We pulled away at a leisurely pace. I split my attention between the road and the mirrors, watching for any of Harrison’s metal pets.

After five minutes, I stopped long enough for Lena and Bi Wei to get out. Lena walked Bi Wei to a birch tree at the side of the road. She twined the branches and roots around Bi Wei’s wrists and feet, and molded a wooden blindfold as well. Another branch held the knife to Bi Wei’s throat.

I slammed the gas pedal to the floor the instant Lena was inside. The rear tires spun out, raising a cloud of dirt as we tore down the road. I didn’t know what Bi Wei could do, but I didn’t expect Lena’s precautions to hold her for long.

I watched the rearview mirror, but nobody appeared to be following us. Not yet. But they would. And next time, they would have all of Bi Wei’s power to back them up.

13

I pushed open the door of the Dearborn Martial Arts Academy. A bell jingled overhead, the sound a gentle contrast to the sharp yells of the people within.

The floor was pale, waxed wood. Strips of cypress segmented the white walls.

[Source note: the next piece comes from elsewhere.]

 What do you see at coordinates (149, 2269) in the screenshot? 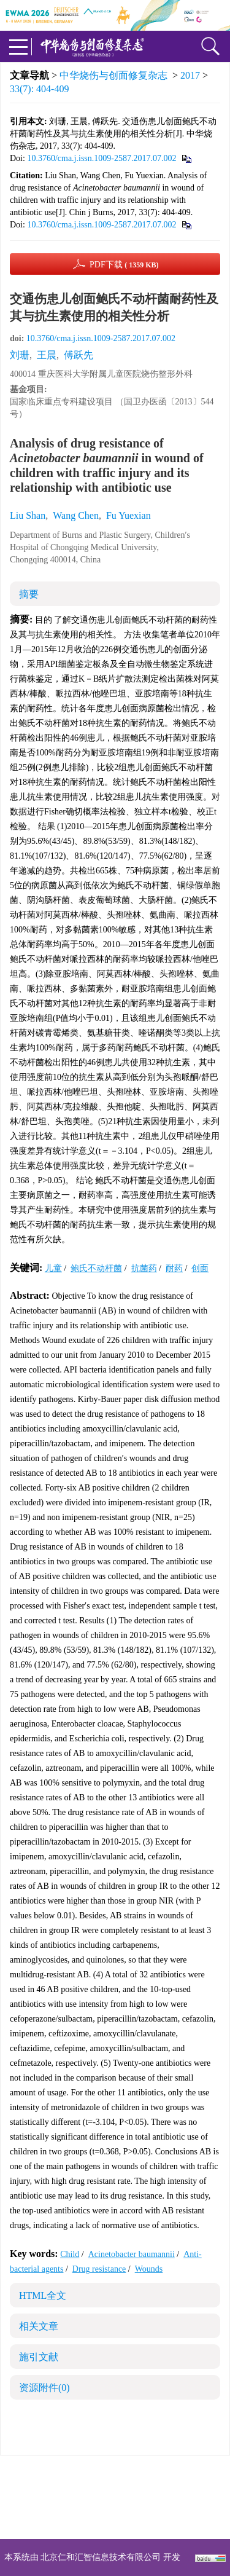
I see `Wounds` at bounding box center [149, 2269].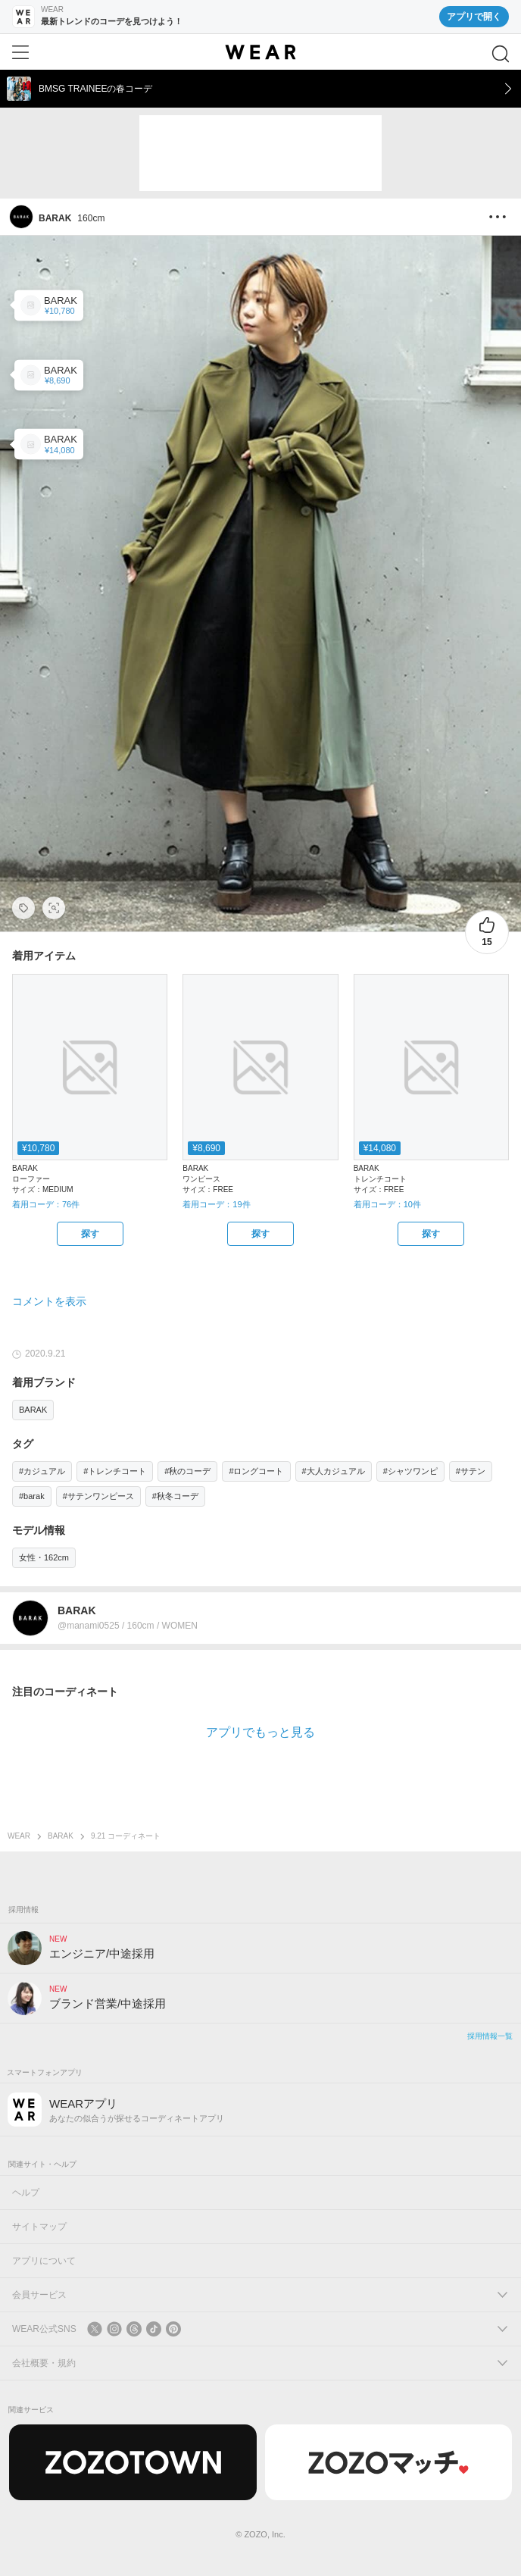 The height and width of the screenshot is (2576, 521). What do you see at coordinates (98, 1496) in the screenshot?
I see `#サテンワンピース` at bounding box center [98, 1496].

Black-and-white photos of Japanese men with swords hung by the front window. Red-and-gold banners decorated the far wall, along with the flags of Japan and the United States.

The students were moving back and forth in pairs, swinging bamboo swords at one another. They wore metal masks and heavy padding to protect their necks, shoulders, and chests.

A man in a loose black uniform stepped away from the two women he had been helping and approached me, his smile warm and welcoming. “Can I help you?”

I dug a crumpled coupon from my pocket and showed it to him like it was a permission slip. “I’d like to learn to fight. Your advertisement said I could get a free lesson.”

He barely glanced at the coupon. “Why?”

A thousand answers danced through my thoughts. Because it would make me more attractive to Nidhi. Because according to Nymphs of Neptune, fighting was part of who I was.